Gulf Coast wildlife preserved

LA Canada

While news of BP's efforts to cap the oil gusher in the Gulf Coast continued to make headlines last week, 11th-graders at Flintridge Sacred Heart Academy were busy Thursday afternoon raising more than $3,000 for wildlife rescue efforts.

The carnival-like fundraiser at La Cañada's Memorial Park is the year-end project of the high school's advanced placement environmental science classes.

The annual mandatory projects are decided after advanced placement tests in May.

"It's awesome how it's just a couple of us brainstorming an idea," said Serena Morris, 16.

Planning for the fundraiser began about three weeks ago, said environmental science instructor Mary Schnieders, a project advisor.

The fundraiser is the culmination of efforts from several blocks of environmental science classes at the school.

The students had just two weeks to organize the fundraiser, which included advertising on social networking sites, booking the entertainment, obtaining the raffle prizes and coordinating donations of food from three local eateries.

"Instead of just worrying about which company's responsible, let's actually do something to help the efforts out there and get the volunteers on the ground to help," said environmental science and chemistry teacher Leslie Miller.

"I think people are frustrated because the cleanup is not happening. The companies don't have an answer in mind of how they're actually going to stop the oil spill."

The money went to Delaware-based Tri-State Bird Rescue & Research, which is helping to rescue wildlife affected by the oil spill.

While the fundraiser had its share of entertainment — bands, a bounce house, face painting — the event also allowed students to use classroom lessons about the oil spill and educate the community.

Exhibits on soil conservation and demonstrations on the difficult process of cleaning wildlife covered with oil were featured.

Student Gage Golightly, 16, who helped coordinate the fundraiser, said her classmates are lucky to have instructors who not only teach a subject, but can relate lessons to world events.

"I feel confident having conversations with adults on any subject," she said. "All of us all very well informed."

Learning about the Gulf Coast oil spill has given students a unique insight into the consequences of the disaster, from impacts to wildlife to how it affects the livelihoods of boaters and fishermen, she said.

This has allowed students to become "experts" on the event, said Golightly, who used her connections as an actress on Nickelodeon to invite her fellow stars to the fundraiser.

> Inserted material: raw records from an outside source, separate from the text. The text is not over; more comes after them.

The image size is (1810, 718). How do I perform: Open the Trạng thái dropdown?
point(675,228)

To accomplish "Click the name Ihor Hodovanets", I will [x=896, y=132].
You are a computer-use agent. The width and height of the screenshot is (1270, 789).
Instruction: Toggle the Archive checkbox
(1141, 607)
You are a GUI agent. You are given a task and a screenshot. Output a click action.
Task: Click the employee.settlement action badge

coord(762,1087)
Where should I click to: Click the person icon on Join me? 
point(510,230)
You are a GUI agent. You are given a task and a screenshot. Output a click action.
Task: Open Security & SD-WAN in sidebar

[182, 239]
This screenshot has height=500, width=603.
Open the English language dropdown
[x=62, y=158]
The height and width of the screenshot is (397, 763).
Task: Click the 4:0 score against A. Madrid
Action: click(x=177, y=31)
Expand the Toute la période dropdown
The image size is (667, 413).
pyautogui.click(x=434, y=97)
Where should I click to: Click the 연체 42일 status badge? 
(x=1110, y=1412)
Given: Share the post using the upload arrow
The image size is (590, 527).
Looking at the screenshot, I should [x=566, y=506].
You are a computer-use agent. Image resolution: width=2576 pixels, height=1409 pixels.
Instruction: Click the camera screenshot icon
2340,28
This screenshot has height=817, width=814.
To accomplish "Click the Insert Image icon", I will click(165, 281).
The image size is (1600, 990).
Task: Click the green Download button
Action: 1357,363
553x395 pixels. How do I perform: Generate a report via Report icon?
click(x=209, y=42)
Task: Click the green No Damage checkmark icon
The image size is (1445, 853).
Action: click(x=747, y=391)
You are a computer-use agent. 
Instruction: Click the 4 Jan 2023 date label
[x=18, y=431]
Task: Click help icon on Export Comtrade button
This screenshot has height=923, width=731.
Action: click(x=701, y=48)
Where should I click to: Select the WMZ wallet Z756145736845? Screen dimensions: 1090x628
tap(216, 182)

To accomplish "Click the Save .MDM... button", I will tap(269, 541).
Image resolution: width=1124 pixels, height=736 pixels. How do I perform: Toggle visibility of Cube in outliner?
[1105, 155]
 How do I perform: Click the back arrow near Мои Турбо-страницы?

"We wanted to do what we could do to make a direct impact," said student Kelsey Shaw, 17, who along with students Bianca Juarros, 16, and Olivia Warner, 16, set up the soil conservation exhibit.

"Previous years, we've done stuff that benefits the school, and we have all been about looking globally and expanding our mind set. So we thought that this would be a good way to raise money."

And as students learn more about the causes and consequences of the oil spill, they have also begun to formulate their own opinions about the current efforts to clean it up.

"I really don't think BP is doing enough, and they're not really doing as much as they should," said student Alexandra Fisher, 17. "They're really controlling how much they release to the media and to the public.

"They really should tell the public what really happened."